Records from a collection

######

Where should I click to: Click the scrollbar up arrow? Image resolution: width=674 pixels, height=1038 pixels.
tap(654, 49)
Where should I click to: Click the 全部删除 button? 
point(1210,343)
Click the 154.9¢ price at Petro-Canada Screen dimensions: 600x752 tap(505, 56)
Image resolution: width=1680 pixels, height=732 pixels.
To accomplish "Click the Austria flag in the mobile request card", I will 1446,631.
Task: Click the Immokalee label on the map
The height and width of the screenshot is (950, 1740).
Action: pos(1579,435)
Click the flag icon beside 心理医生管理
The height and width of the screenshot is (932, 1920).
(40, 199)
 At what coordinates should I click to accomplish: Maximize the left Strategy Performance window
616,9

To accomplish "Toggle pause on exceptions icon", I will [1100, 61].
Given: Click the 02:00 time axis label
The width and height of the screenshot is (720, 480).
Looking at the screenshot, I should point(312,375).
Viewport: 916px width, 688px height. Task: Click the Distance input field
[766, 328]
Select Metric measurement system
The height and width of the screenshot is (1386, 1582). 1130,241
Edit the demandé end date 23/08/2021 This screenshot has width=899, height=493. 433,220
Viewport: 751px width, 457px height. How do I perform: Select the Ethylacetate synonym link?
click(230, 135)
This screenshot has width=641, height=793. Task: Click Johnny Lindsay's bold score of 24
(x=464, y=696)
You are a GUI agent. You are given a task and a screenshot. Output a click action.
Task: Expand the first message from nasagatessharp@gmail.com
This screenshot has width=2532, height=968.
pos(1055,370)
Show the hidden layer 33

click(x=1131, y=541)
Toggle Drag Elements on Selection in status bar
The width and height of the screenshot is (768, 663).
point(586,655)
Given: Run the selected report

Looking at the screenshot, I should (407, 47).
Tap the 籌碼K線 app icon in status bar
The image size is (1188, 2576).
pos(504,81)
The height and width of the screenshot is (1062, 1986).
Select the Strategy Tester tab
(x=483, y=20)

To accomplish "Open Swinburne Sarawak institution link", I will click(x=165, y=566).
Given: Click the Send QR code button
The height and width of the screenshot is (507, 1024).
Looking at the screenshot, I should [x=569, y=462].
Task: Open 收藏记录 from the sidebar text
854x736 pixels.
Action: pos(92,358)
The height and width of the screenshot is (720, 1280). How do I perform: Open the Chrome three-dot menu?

######

Return the data above in full. Keep every line exactly as it is.

Result of this exercise
Where should I click to: Click the scrollbar up arrow? Image resolution: width=674 pixels, height=1038 pixels.
tap(654, 49)
Where should I click to: Click the 全部删除 button? 
point(1210,343)
Click the 154.9¢ price at Petro-Canada Screen dimensions: 600x752 tap(505, 56)
Image resolution: width=1680 pixels, height=732 pixels.
To accomplish "Click the Austria flag in the mobile request card", I will 1446,631.
Task: Click the Immokalee label on the map
The height and width of the screenshot is (950, 1740).
Action: pos(1579,435)
Click the flag icon beside 心理医生管理
The height and width of the screenshot is (932, 1920).
(40, 199)
 At what coordinates should I click to accomplish: Maximize the left Strategy Performance window
616,9

To accomplish "Toggle pause on exceptions icon", I will [1100, 61].
Given: Click the 02:00 time axis label
The width and height of the screenshot is (720, 480).
Looking at the screenshot, I should point(312,375).
Viewport: 916px width, 688px height. Task: Click the Distance input field
[766, 328]
Select Metric measurement system
The height and width of the screenshot is (1386, 1582). 1130,241
Edit the demandé end date 23/08/2021 This screenshot has width=899, height=493. 433,220
Viewport: 751px width, 457px height. How do I perform: Select the Ethylacetate synonym link?
click(230, 135)
This screenshot has width=641, height=793. Task: Click Johnny Lindsay's bold score of 24
(x=464, y=696)
You are a GUI agent. You are given a task and a screenshot. Output a click action.
Task: Expand the first message from nasagatessharp@gmail.com
This screenshot has width=2532, height=968.
pos(1055,370)
Show the hidden layer 33

click(x=1131, y=541)
Toggle Drag Elements on Selection in status bar
The width and height of the screenshot is (768, 663).
point(586,655)
Given: Run the selected report

Looking at the screenshot, I should (407, 47).
Tap the 籌碼K線 app icon in status bar
The image size is (1188, 2576).
pos(504,81)
The height and width of the screenshot is (1062, 1986).
Select the Strategy Tester tab
(x=483, y=20)

To accomplish "Open Swinburne Sarawak institution link", I will click(x=165, y=566).
Given: Click the Send QR code button
The height and width of the screenshot is (507, 1024).
Looking at the screenshot, I should [x=569, y=462].
Task: Open 收藏记录 from the sidebar text
854x736 pixels.
Action: pos(92,358)
The height and width of the screenshot is (720, 1280). How do I perform: Open the Chrome three-dot menu?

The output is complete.